Het is merkwaardig dat op aarde een aanzienlijke hoeveelheid zuurstof in de atmosfeer wordt gecreëerd. Het wordt gevormd als een bijproduct van fotosynthese, wanneer planten koolstofdioxide uit de atmosfeer omzetten in zuurstof. In wezen betekent dit dat zonder planten de hoeveelheid koolstofdioxide in de atmosfeer veel hoger zou zijn en het zuurstofgehalte veel lager. Enerzijds, als het niveau van kooldioxide stijgt, is het waarschijnlijk dat de aarde zal lijden onder het broeikaseffect zoals op. Aan de andere kant, als het percentage kooldioxide nog iets lager wordt, dan zou een afname van het broeikaseffect leiden tot een sterke afkoeling. Zo draagt ​​het huidige niveau van kooldioxide bij aan een ideaal bereik van comfortabele temperaturen van -88°C tot 58°C.

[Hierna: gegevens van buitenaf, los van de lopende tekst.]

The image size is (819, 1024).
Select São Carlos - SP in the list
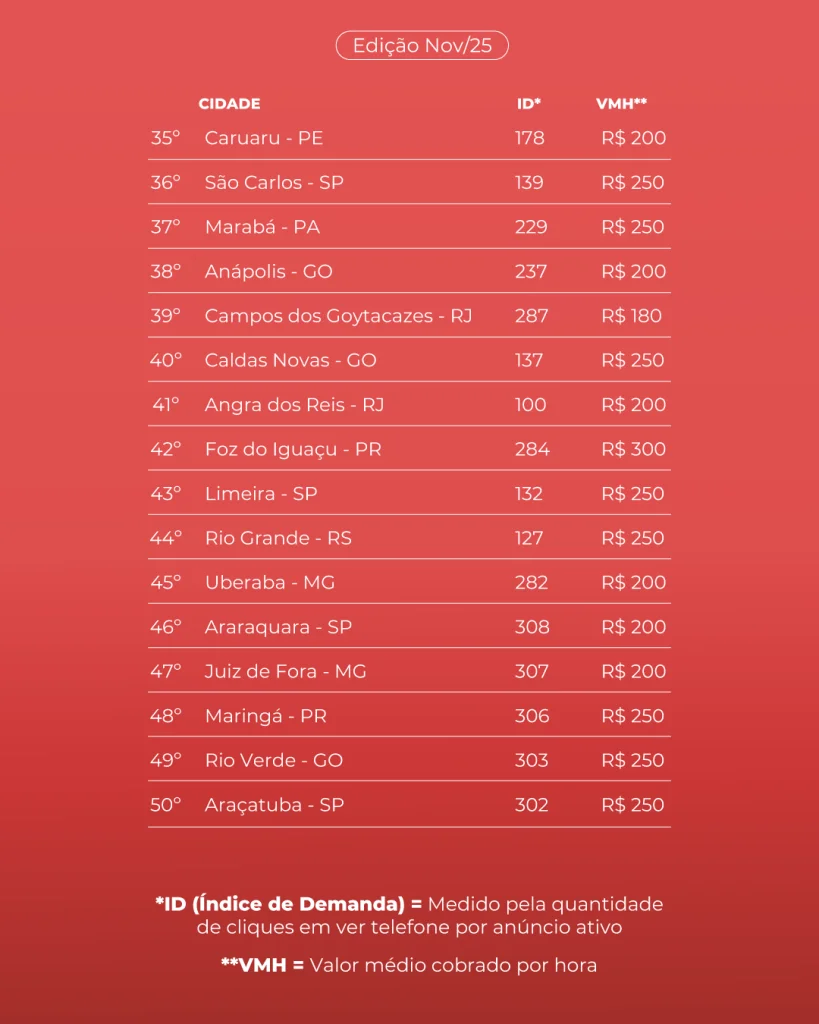pyautogui.click(x=274, y=183)
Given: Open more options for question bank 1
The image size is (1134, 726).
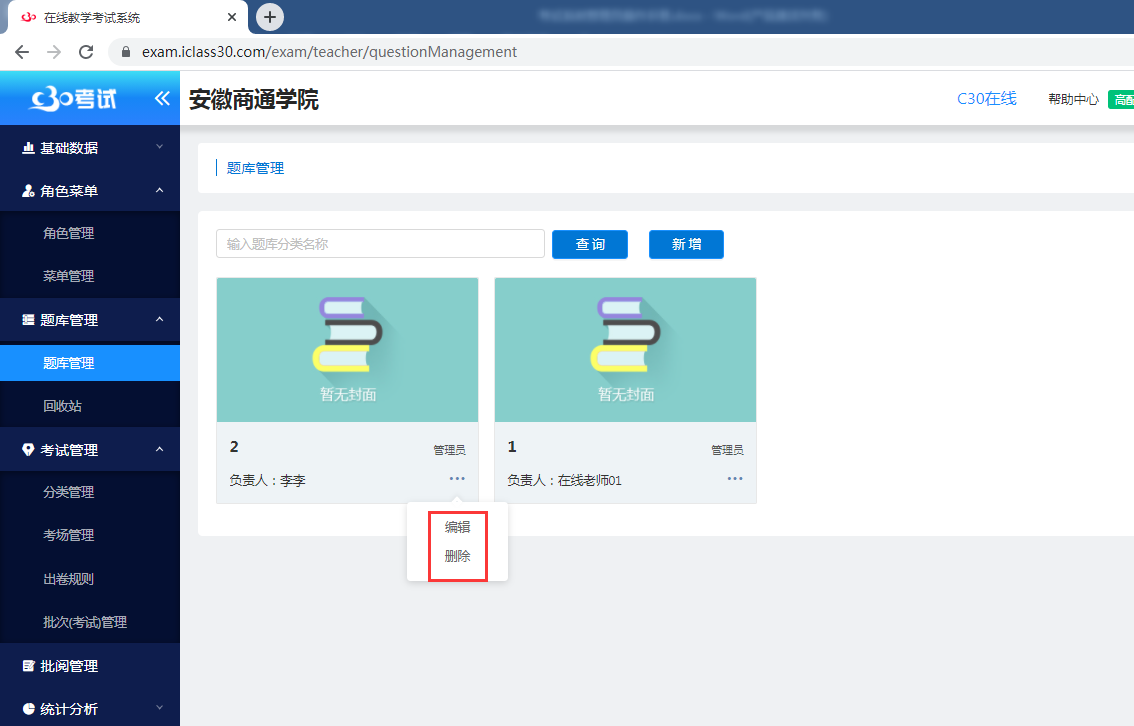Looking at the screenshot, I should pyautogui.click(x=735, y=479).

Bij het observeren van de aarde vanuit de ruimte, is het eerste dat opvalt de oceanen van vloeibaar water. Qua oppervlakte beslaan de oceanen ongeveer 70% van de aarde, wat een van de meest unieke kenmerken van onze planeet is.

Net als de atmosfeer van de aarde is de aanwezigheid van vloeibaar water een noodzakelijk criterium voor het in stand houden van het leven. Wetenschappers geloven dat voor het eerst het leven op aarde 3,8 miljard jaar geleden ontstond en het was in de oceaan, en het vermogen om zich over land te bewegen verscheen veel later in levende wezens.

Planetologen verklaren de aanwezigheid van oceanen op aarde op twee manieren. De eerste hiervan is de aarde zelf. Er is een veronderstelling dat tijdens de vorming van de aarde de atmosfeer van de planeet grote hoeveelheden waterdamp kon opvangen. Na verloop van tijd hebben de geologische mechanismen van de planeet, voornamelijk de vulkanische activiteit, deze waterdamp in de atmosfeer vrijgegeven, waarna deze damp in de atmosfeer condenseerde en naar het oppervlak van de planeet viel in de vorm van vloeibaar water. Een andere versie suggereert dat de kometen die in het verleden op het aardoppervlak vielen, de bron van water waren, het ijs dat de overhand had in hun samenstelling en de reservoirs vormden die op aarde bestonden.

landoppervlak

Ondanks het feit dat het grootste deel van het aardoppervlak zich onder de oceanen bevindt, heeft het "droge" oppervlak veel onderscheidende kenmerken. Bij het vergelijken van de aarde met andere vaste lichamen in het zonnestelsel, is het oppervlak opvallend anders, omdat het geen kraters heeft. Volgens planetaire wetenschappers betekent dit niet dat de aarde aan talloze inslagen van kleine kosmische lichamen is ontsnapt, maar eerder dat het bewijs van dergelijke inslagen is uitgewist. Er kunnen veel geologische processen voor verantwoordelijk zijn, maar de twee belangrijkste zijn verwering en erosie. Er wordt aangenomen dat het in veel opzichten de dubbele impact van deze factoren was die het wissen van sporen van kraters van het aardoppervlak beïnvloedde.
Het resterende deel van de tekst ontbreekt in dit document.